Sunday, March 9, 2014

Twinkle twinkle

My preferred method of fastening gunwales to a boat, for a few years now, is using a machine crew with a finishing washer on the inside of the boat, into a sex nut (a sort of sunken barrel bolt kind of thing). It's clean and pretty, quick and easy, and it is a cinch to take off the gunwales when somebody wrecks the boat. Here's an example of how they look, on last year's Rio Rojo. Machine screws and finish washers on the inside (orange arrows) and sex nuts on the outside (green arrows). 


Here are currently available finish washers in silicon bronze and brass.


But something has been bugging me about the finish washers. They are made of stamped sheet metal, so the edges dig into the gunwale when they are sufficiently tightened. It cuts the grain of the wood a bit sometimes. And I have looked the world over (well, on the internet) and have yet to find any solid finish washers. They just don't make 'em.


So the solution, I decided, was to make my own. And why make them round when I could have more fun? Step one was to carve a little star out of wood, with a countersunk hole in the middle, and glue a wee nail into it.


Step two was to make eleven more.


Step three: trim the little nails and glue them into a central stick.


There. A stick with twelve stars.


Sand it oh-so-smooth, shellac it a few coats, and get out the foundry materials. I was too busy to photograph pounding my star-stick into a sand mold, but here is the aftermath.


It's been eight months since I took my bronze-casting course and rushed home to build my own foundry. I fired it up at that time and it worked. Now it's time to see if I remembered all the things one has to do to make it work. I guess it's time to wait for the bronze to melt. 
   Check out the cool Nomex suit my friend Day gave me. It might not stop flying 2000° bronze, but at least it won't burst into flame.

 

Wait 'til the bronze has melted into a nice bright yellow pool, clean off the slag, and pour it into the mold.


So far, so good. But did I make the mold right?


It bursts into flame when I open it up. This is actually a good sign. It means there is a bunch of hot bronze in there where it is supposed to be.


To the quenching bucket.


By god it worked perfect.


A bit of cutting, grinding, and polishing and voila. Aren't they adorable?


They look kinda cool in a gunwale scrap. Note the bad case of foundryman's hand.

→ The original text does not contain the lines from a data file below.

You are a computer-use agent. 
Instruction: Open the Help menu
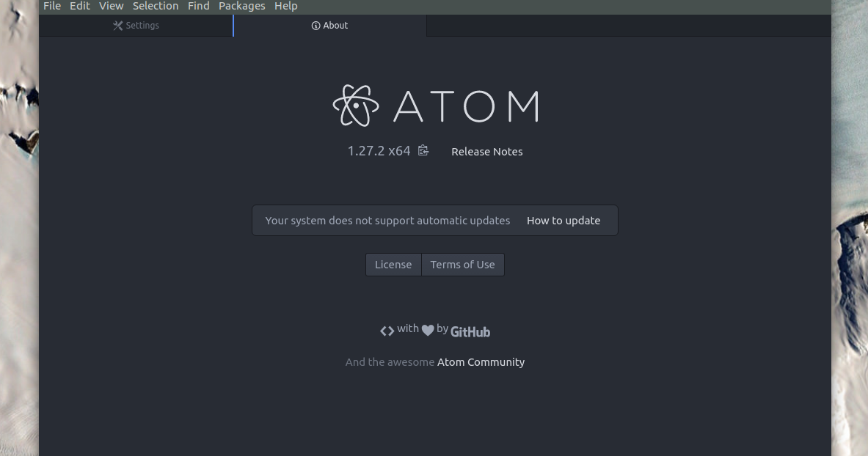point(285,6)
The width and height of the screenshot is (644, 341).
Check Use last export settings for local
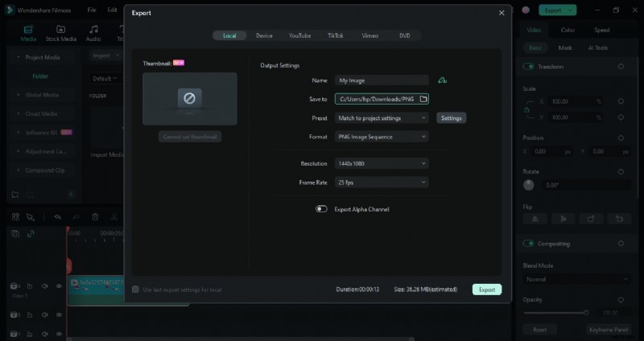click(x=135, y=290)
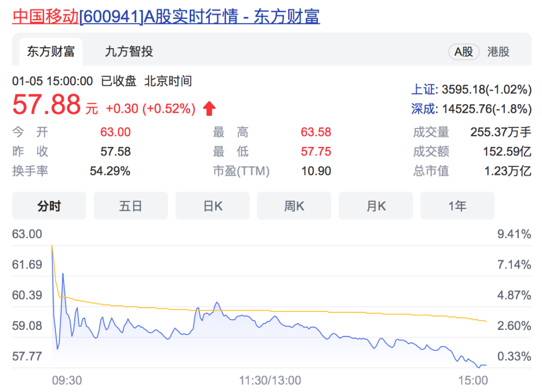Open the 分时 intraday chart view
The width and height of the screenshot is (542, 392).
click(49, 206)
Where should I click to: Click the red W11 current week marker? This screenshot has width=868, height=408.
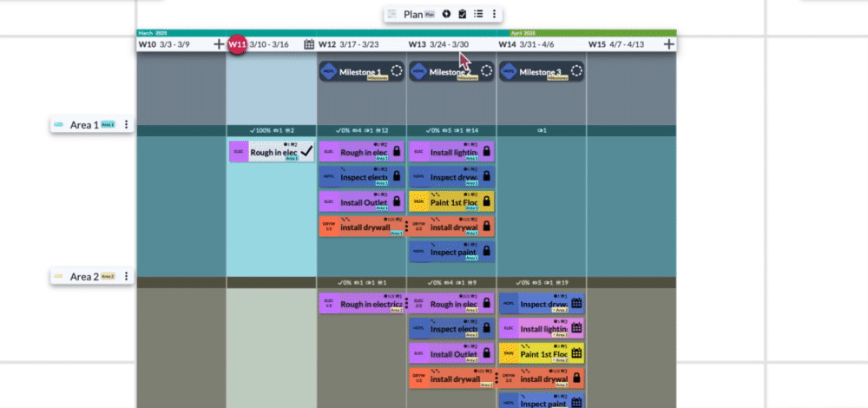click(x=237, y=44)
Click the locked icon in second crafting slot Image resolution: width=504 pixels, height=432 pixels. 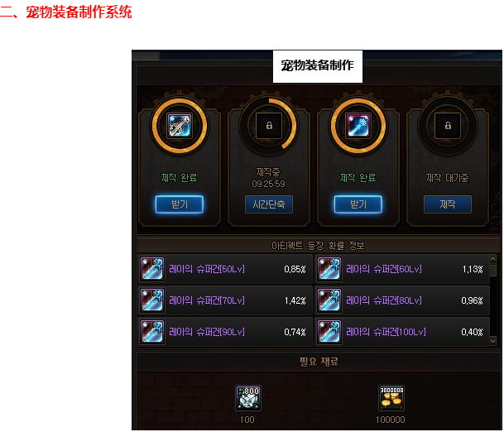(269, 126)
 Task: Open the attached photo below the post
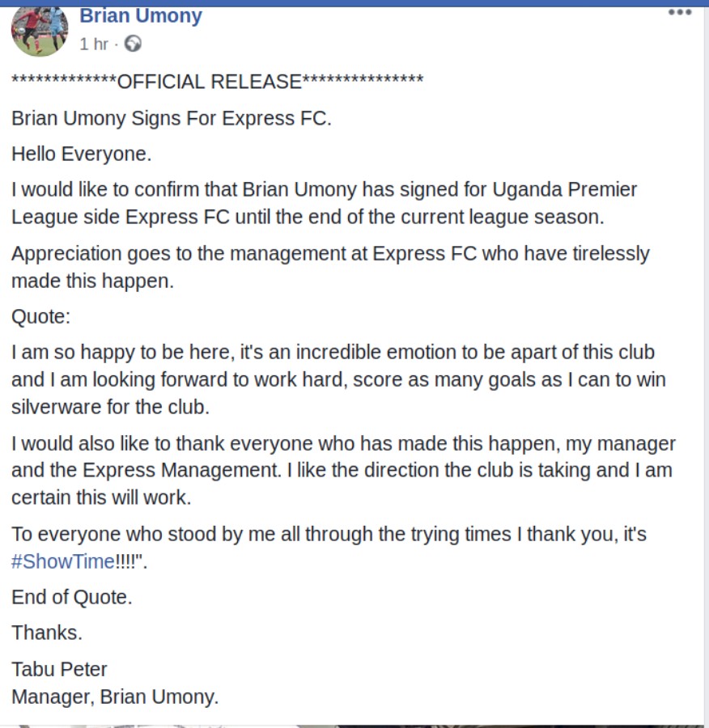click(x=353, y=726)
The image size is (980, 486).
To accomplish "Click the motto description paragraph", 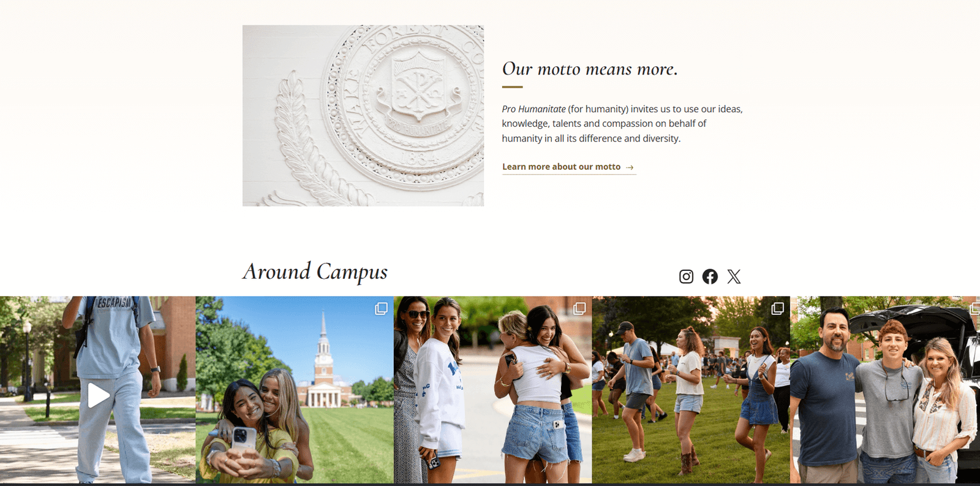I will click(622, 124).
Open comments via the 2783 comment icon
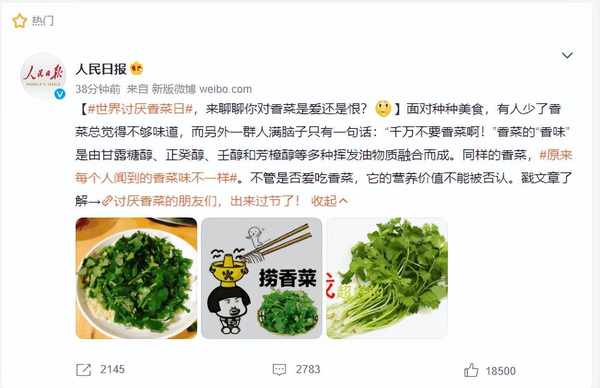Screen dimensions: 600x388 coord(279,369)
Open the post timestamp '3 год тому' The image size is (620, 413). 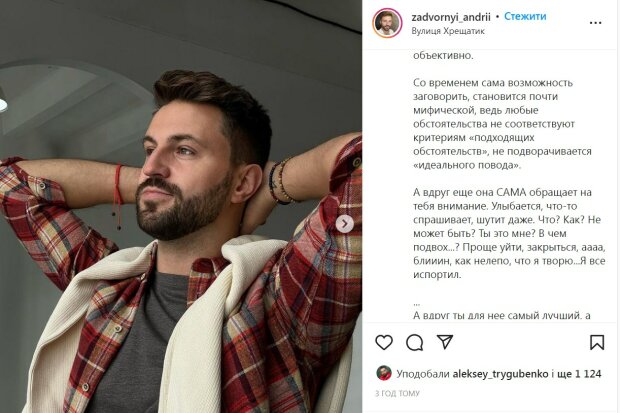(397, 394)

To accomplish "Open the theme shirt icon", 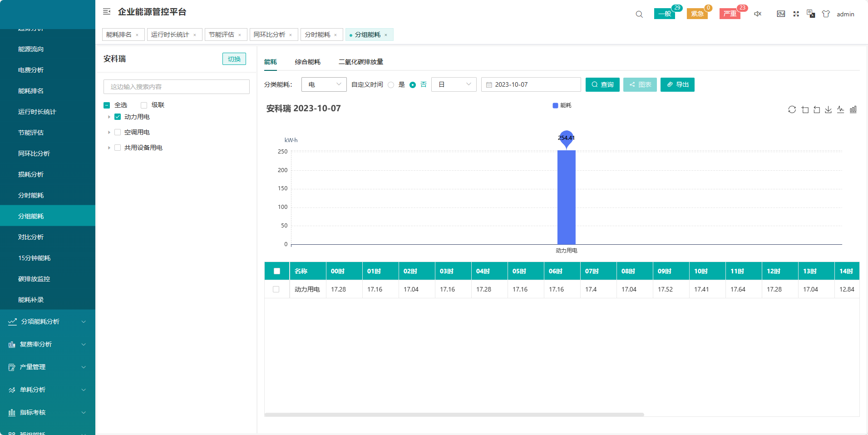I will coord(826,14).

Only four more pours and I'll have sixty of them, enough for the rehabilitation of my forty-three-year-old dory Cataract. Tuesday afternoon is the plan. Come by and play if you like. Leather shoes, nonflammable clothes, safety glasses. It's the law.

Tuesday, March 4, 2014

Really Rapid Roberts

We finished up the second of the twin Rapid Roberts on our next day of work. Alan, Lora and I did the gunwale bolts first thing in the morning. Then I worked on trim pieces while Alan routed sanded and oiled her down. And out the door she goes, down the street to Alan's house for paint and interior fittings.






Hating to see a good shop go idle, we immediately began laying up Roy's side panels for his new Betty Boop clone, to be named in honor of the first dory on the Colorado back in 1889, a pine ocean dory named Brown Betty. We are hoping the new Brown Betty fares better than the original, which sank in its very first rapid upon entering Cataract Canyon. The rapid bears her name.

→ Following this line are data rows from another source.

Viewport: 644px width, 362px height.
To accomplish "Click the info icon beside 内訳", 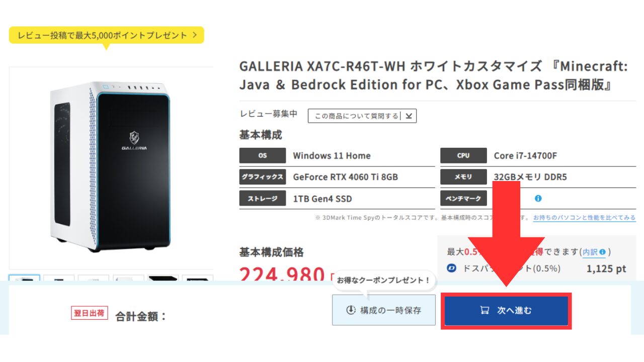I will coord(602,252).
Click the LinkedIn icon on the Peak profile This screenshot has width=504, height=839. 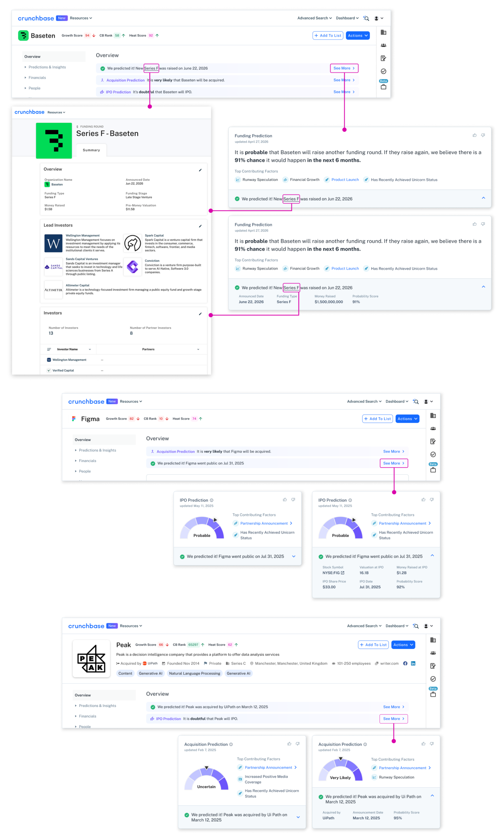click(413, 663)
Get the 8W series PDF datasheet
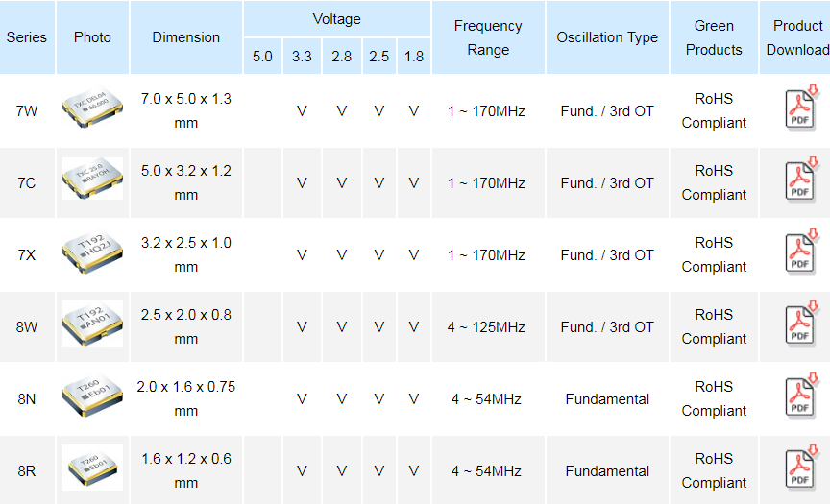 (x=800, y=324)
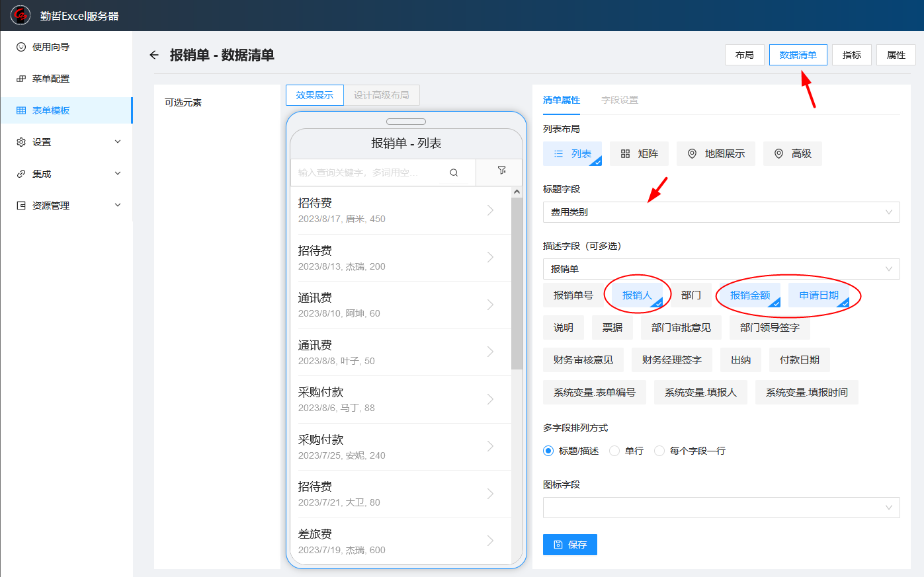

We pulled the lines off the original Betty Boop on Valentines Day 2012, just after I had finished a full restoration of her rotting 1967 hull.


Then a year ago, Jim Mackenzie and I lofted the lines and built the hull for his replica, Olo.  She came out beautifully.

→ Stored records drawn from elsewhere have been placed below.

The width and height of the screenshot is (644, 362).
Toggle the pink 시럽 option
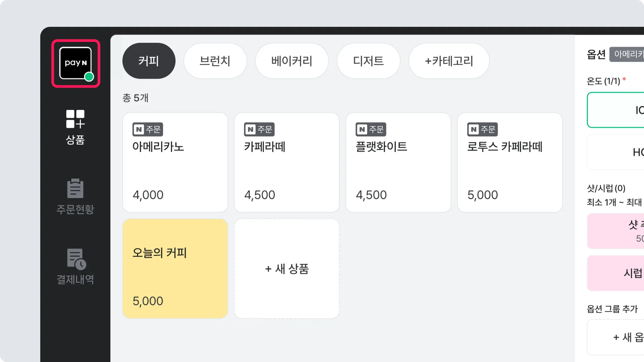(616, 273)
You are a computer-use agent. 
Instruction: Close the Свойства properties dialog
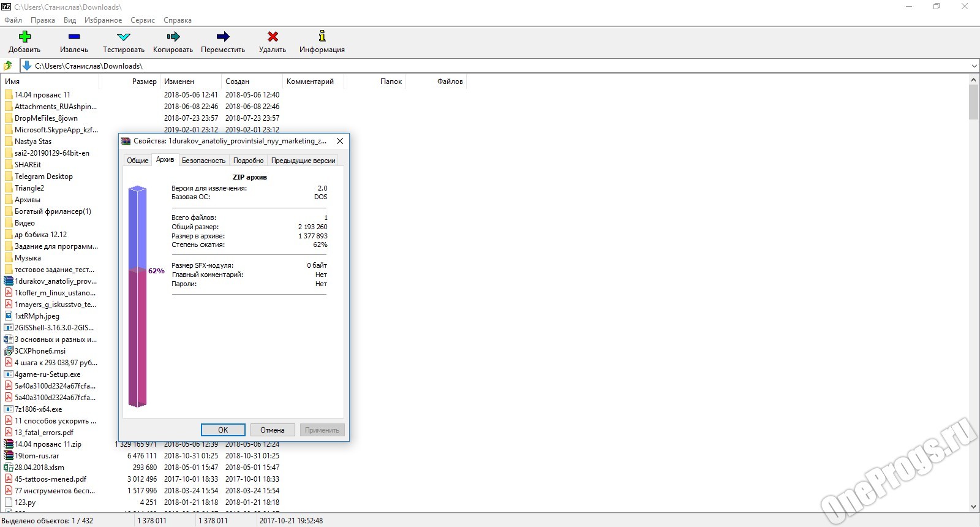coord(340,141)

But when Jim and I were laying out the side panels, we struggled to make the panel corner angles of Olo match those on the Betty Boop until smoke started coming out our ears. We got very close, but in the end, just gave it our best shot. This time we encountered the same problem and may have solved it by adding 1-3/8 inches to the sheer line length and shifting the position of the rib stations a bit. I doubt anyone will be able to tell the difference between the hull shapes of Olo and Brown Betty, but at least Roy and I will know we got the damned angles to agree this time.

In an unusual fit of caution, we clamped the entire boat together before drilling our screw holes to make sure our brainstorm was not going to backfire. It didn't so we went ahead and screwed her together.



Amy and Roy: proud parents of their second wooden boat. It is so fun to infect others with such impractical ideas.